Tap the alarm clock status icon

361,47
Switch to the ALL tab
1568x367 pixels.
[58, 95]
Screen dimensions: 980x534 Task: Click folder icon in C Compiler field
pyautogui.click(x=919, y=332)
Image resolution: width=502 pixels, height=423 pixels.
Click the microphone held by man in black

### Directions for this task
Could you retype every record above exactly as given?

### Answer to the exercise
Tap the alarm clock status icon

361,47
Switch to the ALL tab
1568x367 pixels.
[58, 95]
Screen dimensions: 980x534 Task: Click folder icon in C Compiler field
pyautogui.click(x=919, y=332)
Image resolution: width=502 pixels, height=423 pixels.
Click the microphone held by man in black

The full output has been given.